Au départ, la chanson n'avait pas vocation à devenir l'hymne d'un mouvement mais seulement d'être entonnée lors du rassemblement du .
À ce propos, Josée Contreras précise : « J'ignore quand la chanson Nous qui sommes sans passé, les femmes... a été promue au rang d'Hymne du MLF, mais une telle perspective aurait suscité stupéfaction et hilarité chez les quelques femmes du Mouvement qui l'ont improvisée un soir de mars 1971[2]. »
Notoriété
Mais, immédiatement repris au cours de diverses manifestations féministes, l'Hymne du MLF voit ses paroles et sa partition (celle du Chant des Marais) publiés dans un numéro du Torchon brûle de février 1972[4].

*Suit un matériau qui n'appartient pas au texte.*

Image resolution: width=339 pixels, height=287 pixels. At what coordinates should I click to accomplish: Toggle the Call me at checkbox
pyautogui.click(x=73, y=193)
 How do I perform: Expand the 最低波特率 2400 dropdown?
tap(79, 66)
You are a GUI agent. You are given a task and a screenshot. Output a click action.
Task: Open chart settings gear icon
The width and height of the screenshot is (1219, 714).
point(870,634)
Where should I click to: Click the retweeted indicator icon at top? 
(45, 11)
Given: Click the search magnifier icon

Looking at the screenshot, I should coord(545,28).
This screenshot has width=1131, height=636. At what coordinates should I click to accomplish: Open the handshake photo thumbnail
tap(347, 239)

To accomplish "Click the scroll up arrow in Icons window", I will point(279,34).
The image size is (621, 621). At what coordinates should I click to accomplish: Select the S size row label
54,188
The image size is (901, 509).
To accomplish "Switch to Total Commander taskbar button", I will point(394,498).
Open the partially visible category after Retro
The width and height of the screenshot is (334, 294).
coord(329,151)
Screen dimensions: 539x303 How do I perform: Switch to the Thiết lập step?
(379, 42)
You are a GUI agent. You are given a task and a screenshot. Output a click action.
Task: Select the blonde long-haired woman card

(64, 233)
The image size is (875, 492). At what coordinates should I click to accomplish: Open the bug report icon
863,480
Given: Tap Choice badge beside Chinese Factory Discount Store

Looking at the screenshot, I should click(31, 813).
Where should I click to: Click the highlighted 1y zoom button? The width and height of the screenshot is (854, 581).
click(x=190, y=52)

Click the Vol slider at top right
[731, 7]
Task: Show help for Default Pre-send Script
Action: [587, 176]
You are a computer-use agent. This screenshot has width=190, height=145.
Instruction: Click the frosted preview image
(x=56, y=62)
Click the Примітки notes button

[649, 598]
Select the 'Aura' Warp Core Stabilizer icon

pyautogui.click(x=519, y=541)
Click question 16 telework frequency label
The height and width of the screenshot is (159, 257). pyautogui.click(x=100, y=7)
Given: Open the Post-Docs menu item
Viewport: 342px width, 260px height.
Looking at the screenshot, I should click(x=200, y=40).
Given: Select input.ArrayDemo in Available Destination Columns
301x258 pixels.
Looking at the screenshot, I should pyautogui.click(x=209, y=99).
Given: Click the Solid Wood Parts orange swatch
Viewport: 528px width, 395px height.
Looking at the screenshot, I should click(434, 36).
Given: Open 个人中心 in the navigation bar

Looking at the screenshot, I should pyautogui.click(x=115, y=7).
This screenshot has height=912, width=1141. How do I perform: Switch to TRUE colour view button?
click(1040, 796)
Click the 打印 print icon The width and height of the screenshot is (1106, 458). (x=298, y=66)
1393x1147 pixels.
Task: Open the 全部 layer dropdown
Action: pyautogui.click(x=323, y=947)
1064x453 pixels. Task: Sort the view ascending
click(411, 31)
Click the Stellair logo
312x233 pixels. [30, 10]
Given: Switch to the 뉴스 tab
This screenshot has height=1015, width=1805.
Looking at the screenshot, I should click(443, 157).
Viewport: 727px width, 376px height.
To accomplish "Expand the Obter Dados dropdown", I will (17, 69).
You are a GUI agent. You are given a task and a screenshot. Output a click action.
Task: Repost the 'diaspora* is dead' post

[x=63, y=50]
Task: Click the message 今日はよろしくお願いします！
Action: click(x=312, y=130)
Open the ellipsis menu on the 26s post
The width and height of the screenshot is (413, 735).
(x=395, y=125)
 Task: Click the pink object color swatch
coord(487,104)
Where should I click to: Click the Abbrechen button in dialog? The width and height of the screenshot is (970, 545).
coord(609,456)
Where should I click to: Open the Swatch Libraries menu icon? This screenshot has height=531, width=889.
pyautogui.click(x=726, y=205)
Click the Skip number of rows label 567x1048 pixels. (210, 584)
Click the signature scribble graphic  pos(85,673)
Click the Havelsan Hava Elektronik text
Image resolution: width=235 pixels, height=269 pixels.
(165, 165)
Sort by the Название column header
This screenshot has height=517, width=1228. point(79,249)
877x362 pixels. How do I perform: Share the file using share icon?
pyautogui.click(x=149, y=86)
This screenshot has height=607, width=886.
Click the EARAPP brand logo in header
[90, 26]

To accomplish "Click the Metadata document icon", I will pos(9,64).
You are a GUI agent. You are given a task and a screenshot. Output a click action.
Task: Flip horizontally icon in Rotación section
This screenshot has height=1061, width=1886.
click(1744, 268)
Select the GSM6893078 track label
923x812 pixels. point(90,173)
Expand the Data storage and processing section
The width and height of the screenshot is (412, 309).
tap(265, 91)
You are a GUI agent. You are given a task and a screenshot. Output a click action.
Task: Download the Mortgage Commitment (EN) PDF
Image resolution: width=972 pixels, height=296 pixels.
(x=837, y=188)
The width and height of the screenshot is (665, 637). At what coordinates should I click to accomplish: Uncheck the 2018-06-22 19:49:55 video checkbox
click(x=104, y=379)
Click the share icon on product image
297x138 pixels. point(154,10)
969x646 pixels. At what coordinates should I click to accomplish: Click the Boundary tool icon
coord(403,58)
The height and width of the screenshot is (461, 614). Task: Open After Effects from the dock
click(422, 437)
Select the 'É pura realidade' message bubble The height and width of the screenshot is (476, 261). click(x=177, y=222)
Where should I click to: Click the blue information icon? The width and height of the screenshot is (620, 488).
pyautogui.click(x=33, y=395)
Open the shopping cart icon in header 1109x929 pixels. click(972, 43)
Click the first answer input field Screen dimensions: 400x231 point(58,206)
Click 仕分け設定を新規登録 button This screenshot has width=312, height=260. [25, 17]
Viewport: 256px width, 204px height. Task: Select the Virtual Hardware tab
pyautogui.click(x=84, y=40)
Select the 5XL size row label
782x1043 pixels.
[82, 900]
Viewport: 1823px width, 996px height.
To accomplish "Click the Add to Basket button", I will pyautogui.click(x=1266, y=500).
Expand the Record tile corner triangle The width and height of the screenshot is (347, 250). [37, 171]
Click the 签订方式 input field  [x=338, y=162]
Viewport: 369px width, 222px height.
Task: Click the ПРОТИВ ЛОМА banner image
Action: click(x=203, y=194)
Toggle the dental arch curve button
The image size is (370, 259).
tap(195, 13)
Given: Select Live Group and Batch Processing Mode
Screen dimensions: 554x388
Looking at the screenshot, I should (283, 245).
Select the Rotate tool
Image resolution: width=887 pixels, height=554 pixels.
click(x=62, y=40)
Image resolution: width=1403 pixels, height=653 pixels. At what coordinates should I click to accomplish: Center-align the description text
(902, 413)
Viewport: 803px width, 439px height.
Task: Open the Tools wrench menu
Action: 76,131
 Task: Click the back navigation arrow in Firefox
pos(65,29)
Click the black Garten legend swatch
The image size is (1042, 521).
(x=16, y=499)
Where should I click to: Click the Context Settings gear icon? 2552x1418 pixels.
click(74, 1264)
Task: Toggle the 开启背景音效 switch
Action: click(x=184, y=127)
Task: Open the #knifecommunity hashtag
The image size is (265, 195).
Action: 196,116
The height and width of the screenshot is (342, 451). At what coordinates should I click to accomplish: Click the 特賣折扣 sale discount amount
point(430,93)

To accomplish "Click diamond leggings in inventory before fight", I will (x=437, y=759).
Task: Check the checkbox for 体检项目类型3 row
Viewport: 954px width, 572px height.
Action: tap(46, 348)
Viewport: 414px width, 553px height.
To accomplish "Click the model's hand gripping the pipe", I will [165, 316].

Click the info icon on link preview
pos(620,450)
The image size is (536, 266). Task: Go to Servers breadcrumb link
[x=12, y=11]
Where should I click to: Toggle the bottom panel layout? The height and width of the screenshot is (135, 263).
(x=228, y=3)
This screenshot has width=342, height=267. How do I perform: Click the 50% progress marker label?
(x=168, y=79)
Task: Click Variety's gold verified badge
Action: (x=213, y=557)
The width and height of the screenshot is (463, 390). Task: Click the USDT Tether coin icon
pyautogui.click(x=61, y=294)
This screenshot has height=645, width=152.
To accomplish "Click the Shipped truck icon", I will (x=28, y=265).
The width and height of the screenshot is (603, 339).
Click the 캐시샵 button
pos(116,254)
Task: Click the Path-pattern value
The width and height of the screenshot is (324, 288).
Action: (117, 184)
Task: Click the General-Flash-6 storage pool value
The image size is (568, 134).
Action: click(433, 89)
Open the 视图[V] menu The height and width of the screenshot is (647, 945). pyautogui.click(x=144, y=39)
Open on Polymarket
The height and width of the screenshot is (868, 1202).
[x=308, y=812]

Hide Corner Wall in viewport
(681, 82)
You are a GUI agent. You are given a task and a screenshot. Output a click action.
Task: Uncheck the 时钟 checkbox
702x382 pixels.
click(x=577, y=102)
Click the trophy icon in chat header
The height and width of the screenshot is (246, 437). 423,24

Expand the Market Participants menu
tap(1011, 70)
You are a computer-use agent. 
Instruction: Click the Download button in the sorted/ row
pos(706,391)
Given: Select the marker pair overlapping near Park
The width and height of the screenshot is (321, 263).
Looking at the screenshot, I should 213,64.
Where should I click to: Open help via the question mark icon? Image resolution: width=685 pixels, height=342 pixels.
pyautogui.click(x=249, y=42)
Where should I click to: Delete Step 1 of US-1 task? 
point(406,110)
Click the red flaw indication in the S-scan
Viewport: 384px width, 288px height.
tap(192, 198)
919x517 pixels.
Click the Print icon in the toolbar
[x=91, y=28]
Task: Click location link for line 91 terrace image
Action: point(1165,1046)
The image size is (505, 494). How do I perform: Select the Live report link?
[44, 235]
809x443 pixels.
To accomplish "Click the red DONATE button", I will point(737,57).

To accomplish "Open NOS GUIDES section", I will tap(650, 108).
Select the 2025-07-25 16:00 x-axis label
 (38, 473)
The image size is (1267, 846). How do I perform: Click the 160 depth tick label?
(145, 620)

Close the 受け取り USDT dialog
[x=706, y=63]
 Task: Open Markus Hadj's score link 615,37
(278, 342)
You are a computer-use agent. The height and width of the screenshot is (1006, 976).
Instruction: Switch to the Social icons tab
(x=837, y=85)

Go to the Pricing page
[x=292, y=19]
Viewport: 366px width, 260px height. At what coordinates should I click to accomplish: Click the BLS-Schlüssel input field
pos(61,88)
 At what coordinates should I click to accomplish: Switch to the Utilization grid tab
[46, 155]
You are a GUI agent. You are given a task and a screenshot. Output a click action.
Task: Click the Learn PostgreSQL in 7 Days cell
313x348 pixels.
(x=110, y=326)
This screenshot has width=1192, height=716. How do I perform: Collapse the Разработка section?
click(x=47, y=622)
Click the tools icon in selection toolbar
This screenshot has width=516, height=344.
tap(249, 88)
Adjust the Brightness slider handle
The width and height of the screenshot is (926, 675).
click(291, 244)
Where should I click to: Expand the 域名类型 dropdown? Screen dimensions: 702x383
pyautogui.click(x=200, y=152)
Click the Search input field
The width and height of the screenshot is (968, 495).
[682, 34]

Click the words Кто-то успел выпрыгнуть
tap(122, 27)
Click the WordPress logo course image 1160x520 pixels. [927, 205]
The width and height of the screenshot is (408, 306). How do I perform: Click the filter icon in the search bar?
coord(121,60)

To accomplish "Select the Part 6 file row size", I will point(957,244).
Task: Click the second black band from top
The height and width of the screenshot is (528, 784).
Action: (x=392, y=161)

L'hymne connaît un nouveau moment de popularité à l'occasion de la Coupe du Monde féminine de football 2019 en France, le 11 juin 2019 au Roazhon Park à Rennes, pour l'ouverture du match Chili-Suède. À l'initiative de la ville, un groupe de 600 personnes a entonné l'Hymne des Femmes, suivi du gospel Ain’t gonna let nobody turn me around sous la conduite de la compagnie rennaise Dicilà[16],[17].
En 2021, le documentaire Debout les femmes !, coréalisé par Gilles Perret et François Ruffin, reprend l'hymne du MLF dans son titre et la chanson est interprétée collectivement dans la dernière scène par les femmes que les réalisateurs ont suivies[18],[19].
La chanson est aussi utilisée au générique de fin du film Annie colère, sorti en 2022.
L'hymne est critiqué par des militantes afroféministes pour deux passages en particulier[21] :
La phrase « Levons-nous femmes esclaves et brisons nos entraves » est contestée au motif que l'esclavage – si on le circonscrit à la traite atlantique et à la traite arabe, et que l'on excepte l'esclavage antique, l'esclavage médiéval et l'esclavage contemporain – n'aurait concerné que les femmes noires, et qu'une telle phrase ne devrait donc pas être chantée par des femmes blanches, arabes ou asiatiques[21] ;
La phrase « Depuis la nuit des temps, les femmes, Nous sommes le continent noir » reprend le terme emprunté par Sigmund Freud à H.M. Stanley (Through the Dark Continent) pour désigner la sexualité féminine. Par « Continent noir », Stanley, aventurier colonialiste, désignait l'Afrique subsaharienne comme une terra incognita. Cette assimilation de la sexualité féminine à une terra incognita témoigne de l'influence du courant psychanalytique dans la création du MLF autour d'Antoinette Fouque[21],[22],[23].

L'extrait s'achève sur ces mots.